RECORDS FOR THIS EXERCISE:
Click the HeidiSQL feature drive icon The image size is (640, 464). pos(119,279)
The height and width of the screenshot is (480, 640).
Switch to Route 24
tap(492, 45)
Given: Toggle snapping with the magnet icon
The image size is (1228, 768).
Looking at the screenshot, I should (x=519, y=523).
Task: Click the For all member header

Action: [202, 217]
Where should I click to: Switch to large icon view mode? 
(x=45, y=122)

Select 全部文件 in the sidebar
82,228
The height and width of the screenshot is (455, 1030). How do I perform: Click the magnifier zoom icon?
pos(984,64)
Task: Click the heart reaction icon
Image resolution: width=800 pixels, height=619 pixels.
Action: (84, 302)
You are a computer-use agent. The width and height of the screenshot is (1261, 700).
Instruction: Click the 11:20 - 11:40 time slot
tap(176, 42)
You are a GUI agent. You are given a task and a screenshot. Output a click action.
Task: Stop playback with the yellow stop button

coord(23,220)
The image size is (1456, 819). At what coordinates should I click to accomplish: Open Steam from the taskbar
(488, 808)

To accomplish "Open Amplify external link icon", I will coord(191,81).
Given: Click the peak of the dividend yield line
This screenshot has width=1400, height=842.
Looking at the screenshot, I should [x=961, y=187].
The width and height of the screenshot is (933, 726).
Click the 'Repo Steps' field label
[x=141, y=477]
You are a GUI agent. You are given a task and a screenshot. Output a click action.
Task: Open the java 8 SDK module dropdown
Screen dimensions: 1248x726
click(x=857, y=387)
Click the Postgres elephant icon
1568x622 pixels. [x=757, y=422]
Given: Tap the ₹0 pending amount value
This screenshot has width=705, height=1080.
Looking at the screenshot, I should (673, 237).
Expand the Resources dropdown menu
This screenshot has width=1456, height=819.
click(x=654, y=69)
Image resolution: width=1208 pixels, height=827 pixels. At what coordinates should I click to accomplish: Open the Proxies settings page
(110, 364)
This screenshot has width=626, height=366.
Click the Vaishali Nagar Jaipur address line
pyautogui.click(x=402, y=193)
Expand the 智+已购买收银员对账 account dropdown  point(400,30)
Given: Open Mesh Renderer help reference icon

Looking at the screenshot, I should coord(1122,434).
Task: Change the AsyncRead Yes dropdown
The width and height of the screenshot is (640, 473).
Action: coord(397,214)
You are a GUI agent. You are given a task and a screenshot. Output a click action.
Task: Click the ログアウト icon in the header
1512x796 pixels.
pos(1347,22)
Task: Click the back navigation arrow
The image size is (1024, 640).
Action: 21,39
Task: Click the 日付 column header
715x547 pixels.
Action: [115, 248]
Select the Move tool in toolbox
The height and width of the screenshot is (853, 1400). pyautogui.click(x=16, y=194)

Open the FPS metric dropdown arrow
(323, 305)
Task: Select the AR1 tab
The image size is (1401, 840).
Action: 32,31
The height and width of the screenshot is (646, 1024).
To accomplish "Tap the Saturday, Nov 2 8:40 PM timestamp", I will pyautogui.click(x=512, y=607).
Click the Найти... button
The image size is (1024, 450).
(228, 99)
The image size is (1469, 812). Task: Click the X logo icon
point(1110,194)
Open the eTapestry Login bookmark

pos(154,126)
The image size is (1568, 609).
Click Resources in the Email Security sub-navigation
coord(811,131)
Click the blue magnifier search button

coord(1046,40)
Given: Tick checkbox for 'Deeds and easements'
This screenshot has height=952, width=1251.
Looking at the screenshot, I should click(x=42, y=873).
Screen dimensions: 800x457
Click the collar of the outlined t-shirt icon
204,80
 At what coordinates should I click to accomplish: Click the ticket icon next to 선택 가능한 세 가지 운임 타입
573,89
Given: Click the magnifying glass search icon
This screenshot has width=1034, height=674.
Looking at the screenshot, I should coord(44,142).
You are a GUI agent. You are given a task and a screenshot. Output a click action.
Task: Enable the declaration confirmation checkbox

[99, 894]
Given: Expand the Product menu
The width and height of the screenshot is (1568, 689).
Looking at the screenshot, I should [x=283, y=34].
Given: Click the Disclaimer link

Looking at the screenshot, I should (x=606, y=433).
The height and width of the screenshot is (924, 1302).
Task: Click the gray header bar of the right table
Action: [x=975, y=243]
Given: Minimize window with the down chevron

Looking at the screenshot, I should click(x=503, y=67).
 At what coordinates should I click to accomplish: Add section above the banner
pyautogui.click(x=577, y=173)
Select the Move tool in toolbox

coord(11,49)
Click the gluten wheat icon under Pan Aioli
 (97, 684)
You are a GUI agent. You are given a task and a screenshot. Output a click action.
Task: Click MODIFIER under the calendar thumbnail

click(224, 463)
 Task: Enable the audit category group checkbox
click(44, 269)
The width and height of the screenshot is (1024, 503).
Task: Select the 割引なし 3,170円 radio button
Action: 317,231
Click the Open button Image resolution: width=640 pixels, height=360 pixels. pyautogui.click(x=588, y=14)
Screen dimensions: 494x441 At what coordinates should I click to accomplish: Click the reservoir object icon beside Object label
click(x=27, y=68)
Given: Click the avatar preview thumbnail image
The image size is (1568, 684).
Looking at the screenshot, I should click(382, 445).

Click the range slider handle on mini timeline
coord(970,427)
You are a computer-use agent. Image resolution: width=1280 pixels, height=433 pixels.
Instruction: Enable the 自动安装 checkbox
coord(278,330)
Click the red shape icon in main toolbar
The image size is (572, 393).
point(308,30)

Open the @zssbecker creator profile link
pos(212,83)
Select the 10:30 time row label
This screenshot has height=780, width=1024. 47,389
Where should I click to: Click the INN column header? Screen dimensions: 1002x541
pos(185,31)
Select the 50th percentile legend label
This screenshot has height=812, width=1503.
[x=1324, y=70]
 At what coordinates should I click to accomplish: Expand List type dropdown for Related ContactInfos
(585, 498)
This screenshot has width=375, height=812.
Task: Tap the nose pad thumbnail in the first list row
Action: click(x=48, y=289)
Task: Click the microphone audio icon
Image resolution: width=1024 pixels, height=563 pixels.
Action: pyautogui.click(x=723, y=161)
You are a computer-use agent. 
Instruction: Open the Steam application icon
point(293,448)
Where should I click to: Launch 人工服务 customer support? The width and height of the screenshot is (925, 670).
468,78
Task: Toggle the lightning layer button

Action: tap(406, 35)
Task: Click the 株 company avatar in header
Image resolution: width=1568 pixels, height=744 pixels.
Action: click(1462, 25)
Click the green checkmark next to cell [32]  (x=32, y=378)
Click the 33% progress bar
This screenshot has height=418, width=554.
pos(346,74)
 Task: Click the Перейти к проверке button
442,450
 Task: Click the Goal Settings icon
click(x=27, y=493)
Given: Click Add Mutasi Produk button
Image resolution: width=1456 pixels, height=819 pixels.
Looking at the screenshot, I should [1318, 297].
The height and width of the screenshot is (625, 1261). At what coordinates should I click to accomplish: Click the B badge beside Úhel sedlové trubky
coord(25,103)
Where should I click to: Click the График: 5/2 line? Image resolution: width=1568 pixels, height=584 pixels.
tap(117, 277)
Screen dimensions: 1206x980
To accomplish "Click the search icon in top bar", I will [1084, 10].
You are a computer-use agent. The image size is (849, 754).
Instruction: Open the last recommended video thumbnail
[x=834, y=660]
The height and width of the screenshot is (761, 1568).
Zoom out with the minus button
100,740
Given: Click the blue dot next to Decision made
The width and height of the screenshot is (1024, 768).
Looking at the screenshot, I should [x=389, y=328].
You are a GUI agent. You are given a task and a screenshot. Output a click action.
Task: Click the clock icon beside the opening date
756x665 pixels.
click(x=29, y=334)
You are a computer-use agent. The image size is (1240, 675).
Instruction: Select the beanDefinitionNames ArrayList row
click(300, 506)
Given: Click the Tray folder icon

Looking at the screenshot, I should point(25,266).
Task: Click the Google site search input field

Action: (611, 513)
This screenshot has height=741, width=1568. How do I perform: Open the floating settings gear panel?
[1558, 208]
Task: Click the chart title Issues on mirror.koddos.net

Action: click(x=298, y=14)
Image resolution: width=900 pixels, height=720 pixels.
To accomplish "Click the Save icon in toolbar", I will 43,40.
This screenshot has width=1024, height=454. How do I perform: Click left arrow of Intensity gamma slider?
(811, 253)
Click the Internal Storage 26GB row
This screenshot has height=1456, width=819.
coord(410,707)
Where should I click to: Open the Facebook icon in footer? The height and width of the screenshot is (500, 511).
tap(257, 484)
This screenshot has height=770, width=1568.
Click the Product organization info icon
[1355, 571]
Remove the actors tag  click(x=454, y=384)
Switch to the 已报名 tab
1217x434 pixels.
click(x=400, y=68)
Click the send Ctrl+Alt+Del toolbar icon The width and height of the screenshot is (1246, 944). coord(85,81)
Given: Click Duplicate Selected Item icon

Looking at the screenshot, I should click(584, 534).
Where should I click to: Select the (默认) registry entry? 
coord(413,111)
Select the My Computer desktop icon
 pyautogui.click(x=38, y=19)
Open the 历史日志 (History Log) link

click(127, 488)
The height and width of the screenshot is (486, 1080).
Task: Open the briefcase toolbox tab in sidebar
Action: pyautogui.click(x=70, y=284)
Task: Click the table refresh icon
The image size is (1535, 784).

TASK BRIEF:
Rewrite the material from the line containing "Task: Click the Goal Settings icon" through the line containing "coord(25,103)", replacing "Goal Settings" with "Target Settings" and changing nothing else.

FINAL RESULT:
 Task: Click the Target Settings icon
click(x=27, y=493)
Given: Click Add Mutasi Produk button
Image resolution: width=1456 pixels, height=819 pixels.
Looking at the screenshot, I should [1318, 297].
The height and width of the screenshot is (625, 1261). At what coordinates should I click to accomplish: Click the B badge beside Úhel sedlové trubky
coord(25,103)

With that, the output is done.